**Problem to work on**
While reading through the material below, copy each line that holds the word "computer".

**Task inputs**
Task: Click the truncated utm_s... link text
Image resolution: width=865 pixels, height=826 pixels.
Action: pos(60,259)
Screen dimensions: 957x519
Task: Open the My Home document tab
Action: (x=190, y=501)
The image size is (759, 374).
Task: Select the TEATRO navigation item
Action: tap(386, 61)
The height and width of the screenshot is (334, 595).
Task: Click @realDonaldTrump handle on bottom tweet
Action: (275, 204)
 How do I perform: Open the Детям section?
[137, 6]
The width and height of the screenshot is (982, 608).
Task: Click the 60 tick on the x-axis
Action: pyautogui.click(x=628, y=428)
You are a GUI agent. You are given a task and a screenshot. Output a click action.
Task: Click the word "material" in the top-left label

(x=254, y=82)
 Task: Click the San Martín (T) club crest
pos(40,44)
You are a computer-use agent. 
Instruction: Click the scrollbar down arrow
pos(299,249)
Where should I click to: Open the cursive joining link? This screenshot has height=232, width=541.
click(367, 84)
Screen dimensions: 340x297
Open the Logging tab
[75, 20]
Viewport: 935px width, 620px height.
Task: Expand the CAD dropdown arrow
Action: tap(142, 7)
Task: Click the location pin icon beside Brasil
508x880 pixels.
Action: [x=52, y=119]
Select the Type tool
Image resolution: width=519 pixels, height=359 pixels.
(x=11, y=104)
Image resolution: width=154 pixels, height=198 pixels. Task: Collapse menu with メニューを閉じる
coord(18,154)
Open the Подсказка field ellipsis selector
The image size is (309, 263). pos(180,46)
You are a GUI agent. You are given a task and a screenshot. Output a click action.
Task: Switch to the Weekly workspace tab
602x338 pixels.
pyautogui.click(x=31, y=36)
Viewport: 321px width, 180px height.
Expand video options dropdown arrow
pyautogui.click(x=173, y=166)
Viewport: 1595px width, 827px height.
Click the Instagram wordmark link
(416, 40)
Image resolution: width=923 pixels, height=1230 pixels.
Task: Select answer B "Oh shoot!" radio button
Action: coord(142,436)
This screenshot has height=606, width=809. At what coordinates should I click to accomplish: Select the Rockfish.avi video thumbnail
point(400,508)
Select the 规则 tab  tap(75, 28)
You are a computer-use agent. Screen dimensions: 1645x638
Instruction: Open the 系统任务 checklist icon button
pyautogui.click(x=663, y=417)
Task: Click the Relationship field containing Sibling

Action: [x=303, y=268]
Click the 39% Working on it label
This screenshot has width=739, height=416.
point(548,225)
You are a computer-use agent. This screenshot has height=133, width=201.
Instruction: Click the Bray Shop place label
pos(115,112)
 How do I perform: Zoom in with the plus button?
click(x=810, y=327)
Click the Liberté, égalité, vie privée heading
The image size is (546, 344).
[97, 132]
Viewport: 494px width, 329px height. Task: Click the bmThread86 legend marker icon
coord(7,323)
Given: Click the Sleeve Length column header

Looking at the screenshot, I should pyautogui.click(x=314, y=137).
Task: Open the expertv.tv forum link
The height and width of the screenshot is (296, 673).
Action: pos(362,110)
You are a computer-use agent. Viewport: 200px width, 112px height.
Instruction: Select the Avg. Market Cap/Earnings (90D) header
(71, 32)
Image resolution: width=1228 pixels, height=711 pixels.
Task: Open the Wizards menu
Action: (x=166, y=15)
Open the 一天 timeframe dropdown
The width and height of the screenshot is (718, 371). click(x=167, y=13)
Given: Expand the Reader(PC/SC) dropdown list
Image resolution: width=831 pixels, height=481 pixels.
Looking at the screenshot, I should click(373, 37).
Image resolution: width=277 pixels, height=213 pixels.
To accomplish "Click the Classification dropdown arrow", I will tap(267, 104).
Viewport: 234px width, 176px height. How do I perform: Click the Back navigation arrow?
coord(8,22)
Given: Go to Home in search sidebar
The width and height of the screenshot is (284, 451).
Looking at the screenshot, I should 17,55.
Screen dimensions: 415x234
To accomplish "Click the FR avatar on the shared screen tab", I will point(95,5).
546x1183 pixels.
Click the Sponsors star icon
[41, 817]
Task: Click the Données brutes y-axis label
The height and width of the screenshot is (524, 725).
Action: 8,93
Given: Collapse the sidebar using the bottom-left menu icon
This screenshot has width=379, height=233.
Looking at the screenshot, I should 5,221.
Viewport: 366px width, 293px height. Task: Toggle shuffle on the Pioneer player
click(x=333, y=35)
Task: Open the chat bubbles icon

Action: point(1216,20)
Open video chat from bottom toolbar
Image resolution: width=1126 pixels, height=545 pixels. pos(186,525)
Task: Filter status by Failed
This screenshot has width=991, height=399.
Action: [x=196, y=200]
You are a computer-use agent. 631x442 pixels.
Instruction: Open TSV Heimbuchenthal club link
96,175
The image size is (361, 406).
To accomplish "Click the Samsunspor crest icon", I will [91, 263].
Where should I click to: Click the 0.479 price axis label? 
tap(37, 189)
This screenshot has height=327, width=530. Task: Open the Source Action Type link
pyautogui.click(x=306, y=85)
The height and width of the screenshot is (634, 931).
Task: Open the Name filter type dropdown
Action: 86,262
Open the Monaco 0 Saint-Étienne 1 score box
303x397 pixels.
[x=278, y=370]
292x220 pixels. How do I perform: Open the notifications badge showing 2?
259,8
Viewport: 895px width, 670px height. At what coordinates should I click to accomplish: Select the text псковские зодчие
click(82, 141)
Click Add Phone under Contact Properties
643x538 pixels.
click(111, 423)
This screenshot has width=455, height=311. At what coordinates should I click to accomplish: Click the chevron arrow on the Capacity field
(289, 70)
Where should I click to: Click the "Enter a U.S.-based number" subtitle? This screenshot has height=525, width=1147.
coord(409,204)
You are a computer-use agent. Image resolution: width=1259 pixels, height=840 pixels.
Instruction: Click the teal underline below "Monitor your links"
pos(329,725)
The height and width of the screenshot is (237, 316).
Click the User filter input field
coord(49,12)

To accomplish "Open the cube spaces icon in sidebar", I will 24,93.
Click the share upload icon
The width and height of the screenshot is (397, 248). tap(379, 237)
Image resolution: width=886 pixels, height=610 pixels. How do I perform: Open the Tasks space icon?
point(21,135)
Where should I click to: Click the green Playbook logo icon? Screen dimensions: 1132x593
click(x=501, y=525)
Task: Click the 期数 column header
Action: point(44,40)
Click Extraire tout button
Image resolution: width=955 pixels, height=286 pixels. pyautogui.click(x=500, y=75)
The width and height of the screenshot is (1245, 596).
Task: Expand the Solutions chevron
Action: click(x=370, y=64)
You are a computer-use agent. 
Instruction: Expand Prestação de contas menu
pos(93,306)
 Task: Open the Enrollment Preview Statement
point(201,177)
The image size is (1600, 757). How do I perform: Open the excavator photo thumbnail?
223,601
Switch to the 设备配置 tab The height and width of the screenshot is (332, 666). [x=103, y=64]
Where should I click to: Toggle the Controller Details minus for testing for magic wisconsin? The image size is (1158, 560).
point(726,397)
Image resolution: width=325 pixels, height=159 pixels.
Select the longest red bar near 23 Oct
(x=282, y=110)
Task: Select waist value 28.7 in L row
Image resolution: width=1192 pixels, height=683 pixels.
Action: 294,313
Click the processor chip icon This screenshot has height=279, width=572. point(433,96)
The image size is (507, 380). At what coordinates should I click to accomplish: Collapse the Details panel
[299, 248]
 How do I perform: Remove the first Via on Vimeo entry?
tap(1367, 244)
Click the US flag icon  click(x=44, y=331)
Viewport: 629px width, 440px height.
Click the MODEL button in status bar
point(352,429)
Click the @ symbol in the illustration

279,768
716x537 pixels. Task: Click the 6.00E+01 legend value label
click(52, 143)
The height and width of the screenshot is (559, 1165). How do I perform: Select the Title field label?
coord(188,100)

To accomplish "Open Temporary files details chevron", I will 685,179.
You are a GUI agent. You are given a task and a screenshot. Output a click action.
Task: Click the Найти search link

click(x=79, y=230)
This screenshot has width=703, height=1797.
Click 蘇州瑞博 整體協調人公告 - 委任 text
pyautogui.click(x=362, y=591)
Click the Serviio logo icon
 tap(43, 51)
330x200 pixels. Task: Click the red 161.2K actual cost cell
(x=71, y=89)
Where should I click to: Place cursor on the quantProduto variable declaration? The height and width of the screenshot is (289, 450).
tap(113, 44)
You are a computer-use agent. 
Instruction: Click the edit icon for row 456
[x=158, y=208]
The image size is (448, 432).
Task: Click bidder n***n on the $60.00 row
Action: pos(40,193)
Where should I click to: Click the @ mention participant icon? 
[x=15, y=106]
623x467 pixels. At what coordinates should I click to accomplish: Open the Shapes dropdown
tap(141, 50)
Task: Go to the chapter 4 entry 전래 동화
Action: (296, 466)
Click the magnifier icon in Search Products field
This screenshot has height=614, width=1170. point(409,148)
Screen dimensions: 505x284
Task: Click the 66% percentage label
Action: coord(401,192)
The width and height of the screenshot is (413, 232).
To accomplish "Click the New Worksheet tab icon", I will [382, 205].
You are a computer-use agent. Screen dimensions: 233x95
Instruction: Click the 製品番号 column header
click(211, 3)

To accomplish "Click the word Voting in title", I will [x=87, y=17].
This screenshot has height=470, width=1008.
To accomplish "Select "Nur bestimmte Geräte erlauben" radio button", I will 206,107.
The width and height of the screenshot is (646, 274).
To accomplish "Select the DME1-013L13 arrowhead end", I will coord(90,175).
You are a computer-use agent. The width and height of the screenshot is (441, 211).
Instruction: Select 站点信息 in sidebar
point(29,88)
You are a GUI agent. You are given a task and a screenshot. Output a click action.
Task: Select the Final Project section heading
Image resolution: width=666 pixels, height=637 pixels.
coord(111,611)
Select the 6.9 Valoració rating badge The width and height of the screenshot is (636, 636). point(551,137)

**Expected answer**
You are a computer-use agent. 
You are a computer-use agent. Screen dimensions: 1645x638
You are a computer-use agent. This screenshot has height=133, width=201.
You are a computer-use agent. Viewport: 200px width, 112px height.
You are a computer-use agent. 631x442 pixels.
You are a computer-use agent. Image resolution: width=1259 pixels, height=840 pixels.
You are a computer-use agent. 
You are a computer-use agent. 
You are a computer-use agent. Screen dimensions: 233x95
You are a computer-use agent. The width and height of the screenshot is (441, 211).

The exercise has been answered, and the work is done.